▶ _Your task_
Could you restate every entry word for word, leaving the pictures out?

[Data items]
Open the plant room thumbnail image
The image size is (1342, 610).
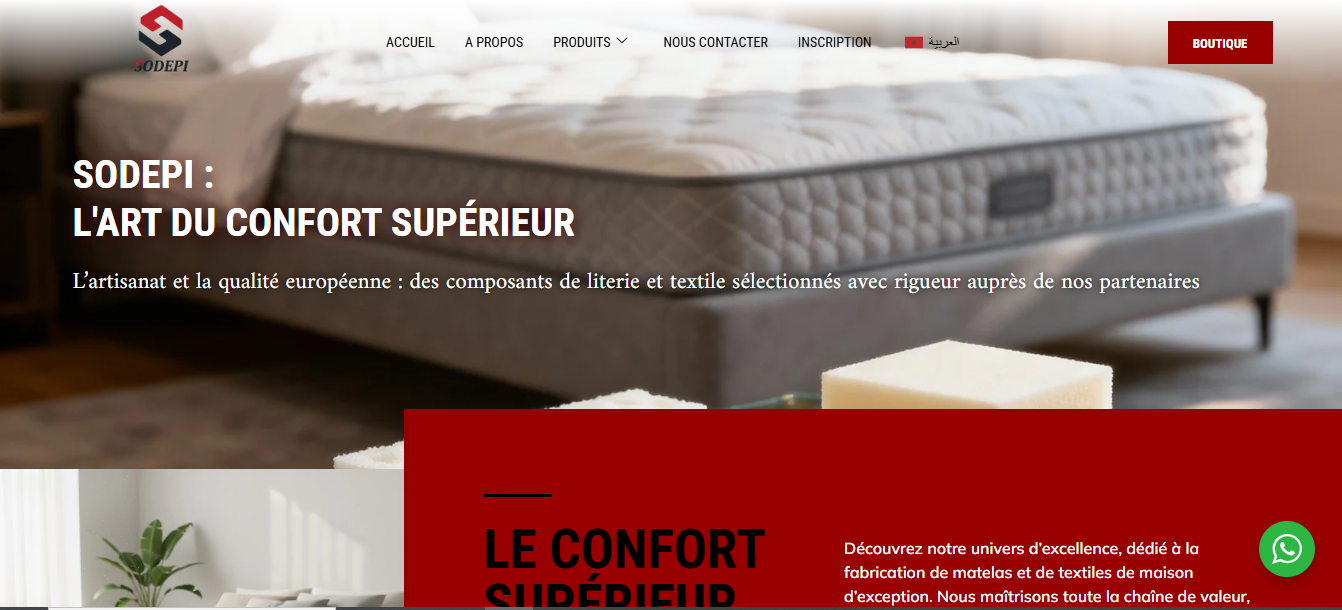point(202,538)
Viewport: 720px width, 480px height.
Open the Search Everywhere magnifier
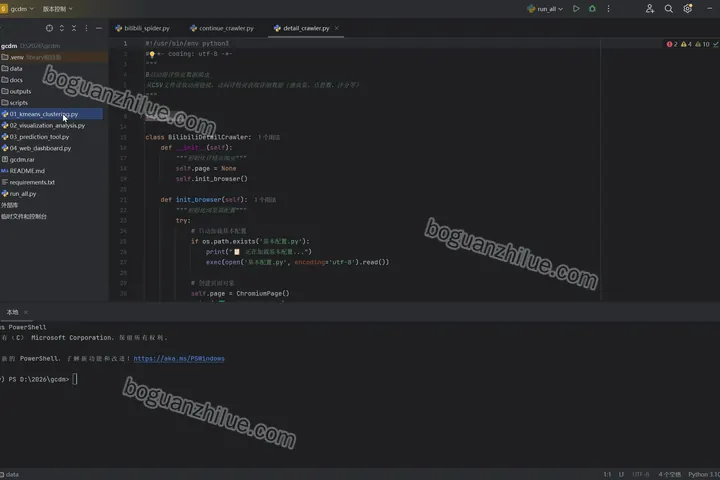click(669, 9)

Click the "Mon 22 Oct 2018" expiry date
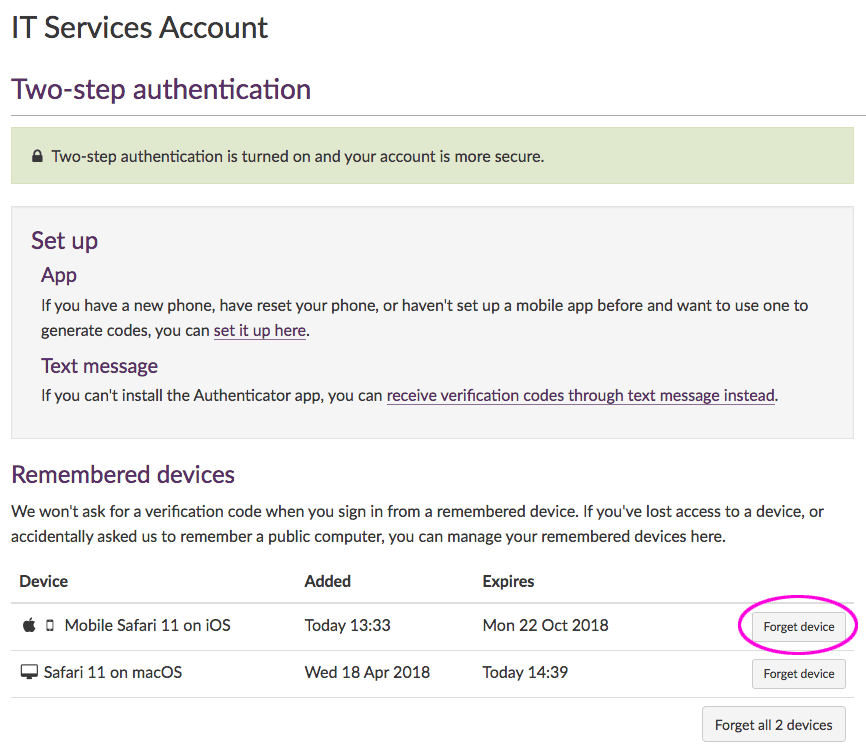(x=545, y=626)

▶ _Solution for this task_
Open the plant room thumbnail image
The image size is (1342, 610).
point(202,538)
Viewport: 720px width, 480px height.
Open the Search Everywhere magnifier
click(669, 9)

Click the "Mon 22 Oct 2018" expiry date
(x=545, y=626)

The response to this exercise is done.